3 Bad Pricing Strategies to Avoid and 3 Good Ones to Adopt

CEOs know the right pricing is critical to company performance. If you’re like most CEOs, you probably spend a lot to time discussing pricing with your team. Yet, time and again, CEOs and their teams get it wrong.

pricing strategiesFrom J.C. Penney under Ron Johnson and Pilgrims’ Pride Chicken under Lonnie Bo Pilgrim, to more recent cases of Ralph Lauren under Stefan Larsson or GoPro under Nick Woodman, CEOs seem to be particularly prone to tripping up when it comes to pricing decisions. Why? Here are 3 reasons.

1. Simple margin rules make bad pricing policy. Too often, firms have a plan for all products achieving a hurdle margin or better. At times, that hurdle margin might be quite high, above 60%. While having an overarching margin target might seem wise, it actually causes firms to either underprice some offerings, leaving money on the table, or overprice others, not allowing the money to reach the table in first place. Instead, companies need to understand the value of the benefits their offering delivers to customers compared to alternatives, and then price according to that value.

2. Revenue goals don’t deliver profits. Sales professionals, and many marketing professionals, are rewarded based on revenue. Whether it is a direct compensation package plan or an indirect “hero” goal, people in sales and marketing like selling and managing products that have big top-line numbers on them. But, a firm does not live off revenue, it lives off profits. While top-line numbers are great, profits and profit-based incentives are necessary for creating a sustainable firm. Instead, companies need to create profit-based incentives for their sales and marketing teams.

“Companies need to understand the value of the benefits their offering delivers to customers compared to alternatives, and then price according to that value.”

3. Not every potential customer is a good customer. Just because a person or business is a potential customer, that doesn’t mean the firm should serve that customer. Not everyone that could use the product is willing to pay for it. Companies should focus on serving customers that are willing to pay for the product, and require that they do pay.
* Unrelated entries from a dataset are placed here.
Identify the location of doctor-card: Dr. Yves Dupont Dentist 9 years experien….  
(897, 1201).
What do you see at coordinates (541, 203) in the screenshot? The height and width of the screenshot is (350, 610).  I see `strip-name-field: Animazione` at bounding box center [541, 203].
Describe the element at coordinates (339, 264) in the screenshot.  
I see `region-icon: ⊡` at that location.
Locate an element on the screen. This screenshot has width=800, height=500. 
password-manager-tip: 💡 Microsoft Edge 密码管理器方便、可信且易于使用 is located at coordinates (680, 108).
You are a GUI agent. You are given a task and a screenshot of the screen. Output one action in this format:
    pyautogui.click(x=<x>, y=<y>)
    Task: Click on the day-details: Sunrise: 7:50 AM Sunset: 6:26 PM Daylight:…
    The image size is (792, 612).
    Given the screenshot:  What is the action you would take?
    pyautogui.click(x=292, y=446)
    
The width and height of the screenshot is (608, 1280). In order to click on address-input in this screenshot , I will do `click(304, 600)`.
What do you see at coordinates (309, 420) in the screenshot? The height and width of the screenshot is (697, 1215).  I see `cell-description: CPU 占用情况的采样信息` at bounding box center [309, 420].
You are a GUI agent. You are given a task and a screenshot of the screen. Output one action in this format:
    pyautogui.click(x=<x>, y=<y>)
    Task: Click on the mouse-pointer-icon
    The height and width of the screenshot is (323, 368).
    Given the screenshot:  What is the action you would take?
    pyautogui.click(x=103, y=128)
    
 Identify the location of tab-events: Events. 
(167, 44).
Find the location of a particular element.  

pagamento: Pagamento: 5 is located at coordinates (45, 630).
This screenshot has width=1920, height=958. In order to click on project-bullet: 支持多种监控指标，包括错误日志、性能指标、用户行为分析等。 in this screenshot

Conversely, some CEOs have done well in pricing. Piaggio has done well with its strategic Vespa re-entry into India priced appropriately for the Indian market. Southwest Airlines did very well under Herb Kelleher in pricing and structuring flight service appropriately to compete with driving a car across Texas. And Google changed the game when it used a pay-per-click price structure that worked better on the web than typical competitors’ pay-per-eyeball.

What separates those that do well from those that don’t?
Their CEOs recognize that pricing is a problem that requires a flexible but still rules-based approach backed up by robust decision management. Business leaders who have succeeded with this approach to pricing solving pricing issues do the following 3 things:

  • Engage sales, marketing, finance, and others in pricing policy decisions
  • Utilize pricing experts to inform their decision, and
  • Focus on the value the company delivers to customers

Pricing is not a one-and-done formula. It must be continually revisited based on the return received from the customer. Done right, pricing can continue to achieve maximum bottom-line value for your company.